Vigile a su
hijo para detectar cualquier signo de enfermedad.
Si ve
cualquier signo de enfermedad compatible con los síntomas del COVID-19, en
particular fiebre, tos o dificultad para respirar, llame a su médico y mantenga
a su hijo en casa y alejado de otras personas tanto como sea posible.
Esté atento a
la aparición de indicios de estrés en su hijo.
Algunos
cambios de conducta a los que debería estar atento incluyen preocupación o
tristeza, hábitos de alimentación o sueño no saludables, y problemas de
atención y concentración.
Tómese un
tiempo para hablar con su hijo pequeño o adolescente acerca del brote de
COVID-19. Responda preguntas y difunda información acerca del COVID-19 de
manera comprensible para su hijo pequeño o adolescente.
Enseñe y
refuerce las medidas preventivas cotidianas.
Los padres y
cuidadores desempeñan un rol importante a la hora de enseñar a los niños a
lavarse las manos.
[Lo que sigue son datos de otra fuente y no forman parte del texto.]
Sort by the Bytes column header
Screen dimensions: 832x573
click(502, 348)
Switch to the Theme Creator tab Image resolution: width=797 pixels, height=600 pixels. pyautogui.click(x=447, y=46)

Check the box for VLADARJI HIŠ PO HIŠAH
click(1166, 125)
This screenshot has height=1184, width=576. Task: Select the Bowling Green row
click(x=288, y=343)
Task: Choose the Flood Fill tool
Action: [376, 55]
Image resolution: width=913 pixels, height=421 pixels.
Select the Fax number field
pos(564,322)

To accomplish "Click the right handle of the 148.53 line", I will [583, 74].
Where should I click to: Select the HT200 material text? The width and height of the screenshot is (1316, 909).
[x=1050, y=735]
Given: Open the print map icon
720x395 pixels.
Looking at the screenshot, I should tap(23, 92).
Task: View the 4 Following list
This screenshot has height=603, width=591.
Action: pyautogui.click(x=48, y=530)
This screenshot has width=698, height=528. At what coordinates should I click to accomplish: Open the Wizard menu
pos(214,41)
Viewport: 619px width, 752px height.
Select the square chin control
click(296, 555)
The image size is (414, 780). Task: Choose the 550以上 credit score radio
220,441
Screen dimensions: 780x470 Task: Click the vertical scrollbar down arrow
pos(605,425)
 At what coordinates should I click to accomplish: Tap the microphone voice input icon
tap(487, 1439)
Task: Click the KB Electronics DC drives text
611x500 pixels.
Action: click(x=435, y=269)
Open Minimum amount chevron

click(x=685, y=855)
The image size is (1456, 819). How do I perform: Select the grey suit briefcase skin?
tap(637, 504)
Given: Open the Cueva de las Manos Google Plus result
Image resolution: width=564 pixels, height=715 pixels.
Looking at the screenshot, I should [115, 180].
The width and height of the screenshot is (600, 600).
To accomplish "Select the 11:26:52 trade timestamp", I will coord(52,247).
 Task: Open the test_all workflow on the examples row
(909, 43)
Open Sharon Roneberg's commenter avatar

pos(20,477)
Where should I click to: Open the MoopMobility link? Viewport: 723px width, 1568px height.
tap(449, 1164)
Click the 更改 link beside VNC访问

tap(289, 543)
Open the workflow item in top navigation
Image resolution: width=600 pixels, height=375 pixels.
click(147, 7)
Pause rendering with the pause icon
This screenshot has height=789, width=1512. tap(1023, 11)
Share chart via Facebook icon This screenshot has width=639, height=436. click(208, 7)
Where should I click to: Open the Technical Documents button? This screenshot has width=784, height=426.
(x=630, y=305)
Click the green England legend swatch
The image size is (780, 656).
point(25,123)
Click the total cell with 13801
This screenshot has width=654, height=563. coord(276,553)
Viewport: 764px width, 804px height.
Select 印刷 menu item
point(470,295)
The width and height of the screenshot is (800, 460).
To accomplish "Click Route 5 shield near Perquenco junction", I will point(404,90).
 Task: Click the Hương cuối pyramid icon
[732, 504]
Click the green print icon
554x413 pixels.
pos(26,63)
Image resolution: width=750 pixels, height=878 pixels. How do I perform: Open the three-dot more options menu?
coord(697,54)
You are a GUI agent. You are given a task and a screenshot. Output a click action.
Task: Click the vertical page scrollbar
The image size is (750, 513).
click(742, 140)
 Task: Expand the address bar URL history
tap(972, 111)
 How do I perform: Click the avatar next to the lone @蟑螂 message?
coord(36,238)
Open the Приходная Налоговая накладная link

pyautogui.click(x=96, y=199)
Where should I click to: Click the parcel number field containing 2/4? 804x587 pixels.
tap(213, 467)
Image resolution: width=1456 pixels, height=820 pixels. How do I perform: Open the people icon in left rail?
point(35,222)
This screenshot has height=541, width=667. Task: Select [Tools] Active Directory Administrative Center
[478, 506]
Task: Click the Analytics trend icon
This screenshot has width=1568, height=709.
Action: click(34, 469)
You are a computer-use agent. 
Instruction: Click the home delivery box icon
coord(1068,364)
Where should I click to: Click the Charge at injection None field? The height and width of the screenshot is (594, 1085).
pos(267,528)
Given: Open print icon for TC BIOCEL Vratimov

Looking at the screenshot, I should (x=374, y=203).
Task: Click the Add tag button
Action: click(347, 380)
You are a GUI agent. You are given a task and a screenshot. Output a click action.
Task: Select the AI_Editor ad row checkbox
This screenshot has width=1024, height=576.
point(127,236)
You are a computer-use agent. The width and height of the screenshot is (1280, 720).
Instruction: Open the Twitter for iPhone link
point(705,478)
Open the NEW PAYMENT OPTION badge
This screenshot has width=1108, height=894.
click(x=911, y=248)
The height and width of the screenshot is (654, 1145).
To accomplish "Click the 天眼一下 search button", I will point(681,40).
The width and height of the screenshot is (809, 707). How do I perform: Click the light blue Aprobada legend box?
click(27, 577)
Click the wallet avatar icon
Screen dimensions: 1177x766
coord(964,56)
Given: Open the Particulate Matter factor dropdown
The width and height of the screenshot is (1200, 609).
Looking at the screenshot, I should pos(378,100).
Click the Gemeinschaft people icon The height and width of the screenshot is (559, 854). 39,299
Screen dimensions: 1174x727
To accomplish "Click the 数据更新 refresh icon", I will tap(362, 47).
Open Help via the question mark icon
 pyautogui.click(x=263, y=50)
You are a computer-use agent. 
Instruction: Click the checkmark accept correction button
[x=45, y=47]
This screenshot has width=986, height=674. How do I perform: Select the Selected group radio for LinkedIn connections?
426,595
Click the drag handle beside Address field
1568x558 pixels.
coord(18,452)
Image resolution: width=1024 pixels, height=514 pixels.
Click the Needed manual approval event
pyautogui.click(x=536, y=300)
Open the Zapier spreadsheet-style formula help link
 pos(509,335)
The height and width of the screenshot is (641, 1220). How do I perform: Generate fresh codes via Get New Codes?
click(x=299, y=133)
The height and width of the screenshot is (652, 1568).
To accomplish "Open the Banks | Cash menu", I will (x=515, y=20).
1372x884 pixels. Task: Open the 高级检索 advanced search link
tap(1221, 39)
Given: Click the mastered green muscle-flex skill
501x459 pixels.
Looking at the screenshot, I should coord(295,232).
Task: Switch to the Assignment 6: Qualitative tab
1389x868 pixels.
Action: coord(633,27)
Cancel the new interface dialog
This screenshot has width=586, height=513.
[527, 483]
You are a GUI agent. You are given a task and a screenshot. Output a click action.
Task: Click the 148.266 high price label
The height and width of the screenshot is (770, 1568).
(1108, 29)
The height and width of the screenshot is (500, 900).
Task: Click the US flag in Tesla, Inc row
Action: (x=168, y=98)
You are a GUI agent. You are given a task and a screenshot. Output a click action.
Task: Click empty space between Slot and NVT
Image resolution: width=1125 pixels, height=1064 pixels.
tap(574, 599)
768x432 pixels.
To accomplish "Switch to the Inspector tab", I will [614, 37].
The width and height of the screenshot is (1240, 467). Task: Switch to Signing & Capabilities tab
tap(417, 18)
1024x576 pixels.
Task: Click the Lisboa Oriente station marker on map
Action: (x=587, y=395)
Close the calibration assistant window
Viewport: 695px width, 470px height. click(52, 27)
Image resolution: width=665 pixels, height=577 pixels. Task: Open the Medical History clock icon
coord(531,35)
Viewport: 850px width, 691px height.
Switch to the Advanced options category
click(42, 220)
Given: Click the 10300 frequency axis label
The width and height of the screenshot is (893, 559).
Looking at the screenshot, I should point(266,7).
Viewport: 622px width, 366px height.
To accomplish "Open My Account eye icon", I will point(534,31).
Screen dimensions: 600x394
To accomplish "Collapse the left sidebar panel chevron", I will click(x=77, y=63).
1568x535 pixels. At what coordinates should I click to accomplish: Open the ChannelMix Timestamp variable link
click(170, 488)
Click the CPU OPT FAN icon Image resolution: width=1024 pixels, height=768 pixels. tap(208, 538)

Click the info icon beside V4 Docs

Explíqueles que el lavado de manos puede mantenerlos sanos y
evitar que el virus se propague a otras personas.
Sea un buen
ejemplo: si usted se lava las manos con frecuencia, es más probable que ellos
hagan lo mismo.
Convierta el
lavado de manos en una actividad familiar.
Ayude a su
hijo a mantenerse activo.
Haga pausas durante las actividades en interiores (pausas para hacer ejercicios de estiramiento, pausas para bailar) a lo largo del día para ayudar a su hijo a mantenerse saludable y concentrado.
Ayude a su hijo a mantenerse conectado socialmente.
Hablen con amigos y familiares por teléfono o chats de video.
Escriban cartas o tarjetas para los miembros de la familia que no pueden visitar.